START Input data

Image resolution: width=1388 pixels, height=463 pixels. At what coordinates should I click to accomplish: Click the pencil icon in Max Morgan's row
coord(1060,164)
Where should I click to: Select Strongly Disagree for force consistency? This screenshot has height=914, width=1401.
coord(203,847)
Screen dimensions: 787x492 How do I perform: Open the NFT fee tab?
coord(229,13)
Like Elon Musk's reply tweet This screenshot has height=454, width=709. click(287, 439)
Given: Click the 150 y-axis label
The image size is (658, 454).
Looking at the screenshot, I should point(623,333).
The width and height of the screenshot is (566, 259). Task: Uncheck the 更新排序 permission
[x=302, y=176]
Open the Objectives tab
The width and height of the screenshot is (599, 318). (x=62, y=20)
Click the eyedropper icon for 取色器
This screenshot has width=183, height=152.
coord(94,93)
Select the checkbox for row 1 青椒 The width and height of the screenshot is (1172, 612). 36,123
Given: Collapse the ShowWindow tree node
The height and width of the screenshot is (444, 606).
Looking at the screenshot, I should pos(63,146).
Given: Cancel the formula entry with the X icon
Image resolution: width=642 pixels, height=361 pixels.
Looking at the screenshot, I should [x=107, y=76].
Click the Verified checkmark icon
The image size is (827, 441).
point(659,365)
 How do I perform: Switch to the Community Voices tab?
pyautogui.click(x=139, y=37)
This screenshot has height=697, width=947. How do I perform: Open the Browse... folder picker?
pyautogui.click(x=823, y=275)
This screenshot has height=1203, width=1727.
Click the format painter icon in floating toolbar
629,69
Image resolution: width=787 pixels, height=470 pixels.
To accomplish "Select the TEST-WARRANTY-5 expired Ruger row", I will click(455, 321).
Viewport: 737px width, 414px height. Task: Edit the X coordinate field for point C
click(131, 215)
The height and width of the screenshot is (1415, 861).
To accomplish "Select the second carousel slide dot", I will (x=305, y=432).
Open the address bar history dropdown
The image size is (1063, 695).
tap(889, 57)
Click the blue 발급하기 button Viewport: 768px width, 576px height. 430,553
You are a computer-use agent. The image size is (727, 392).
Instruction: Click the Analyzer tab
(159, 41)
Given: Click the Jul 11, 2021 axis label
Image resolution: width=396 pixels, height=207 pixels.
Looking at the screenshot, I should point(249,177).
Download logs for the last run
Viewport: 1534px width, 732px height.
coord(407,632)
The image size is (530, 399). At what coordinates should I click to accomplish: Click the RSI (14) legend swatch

END Input data

Work task: All the lines above should be written out once more, exactly.

Exercise output:
Image resolution: width=1388 pixels, height=463 pixels. At what coordinates should I click to accomplish: Click the pencil icon in Max Morgan's row
coord(1060,164)
Where should I click to: Select Strongly Disagree for force consistency? This screenshot has height=914, width=1401.
coord(203,847)
Screen dimensions: 787x492 How do I perform: Open the NFT fee tab?
coord(229,13)
Like Elon Musk's reply tweet This screenshot has height=454, width=709. click(287, 439)
Given: Click the 150 y-axis label
The image size is (658, 454).
Looking at the screenshot, I should point(623,333).
The width and height of the screenshot is (566, 259). Task: Uncheck the 更新排序 permission
[x=302, y=176]
Open the Objectives tab
The width and height of the screenshot is (599, 318). (x=62, y=20)
Click the eyedropper icon for 取色器
This screenshot has width=183, height=152.
coord(94,93)
Select the checkbox for row 1 青椒 The width and height of the screenshot is (1172, 612). 36,123
Given: Collapse the ShowWindow tree node
The height and width of the screenshot is (444, 606).
Looking at the screenshot, I should pos(63,146).
Given: Cancel the formula entry with the X icon
Image resolution: width=642 pixels, height=361 pixels.
Looking at the screenshot, I should [x=107, y=76].
Click the Verified checkmark icon
The image size is (827, 441).
point(659,365)
 How do I perform: Switch to the Community Voices tab?
pyautogui.click(x=139, y=37)
This screenshot has height=697, width=947. How do I perform: Open the Browse... folder picker?
pyautogui.click(x=823, y=275)
This screenshot has height=1203, width=1727.
Click the format painter icon in floating toolbar
629,69
Image resolution: width=787 pixels, height=470 pixels.
To accomplish "Select the TEST-WARRANTY-5 expired Ruger row", I will click(455, 321).
Viewport: 737px width, 414px height. Task: Edit the X coordinate field for point C
click(131, 215)
The height and width of the screenshot is (1415, 861).
To accomplish "Select the second carousel slide dot", I will (x=305, y=432).
Open the address bar history dropdown
The image size is (1063, 695).
tap(889, 57)
Click the blue 발급하기 button Viewport: 768px width, 576px height. 430,553
You are a computer-use agent. The image size is (727, 392).
Instruction: Click the Analyzer tab
(159, 41)
Given: Click the Jul 11, 2021 axis label
Image resolution: width=396 pixels, height=207 pixels.
Looking at the screenshot, I should point(249,177).
Download logs for the last run
Viewport: 1534px width, 732px height.
coord(407,632)
The image size is (530, 399). At what coordinates should I click to accomplish: Click the RSI (14) legend swatch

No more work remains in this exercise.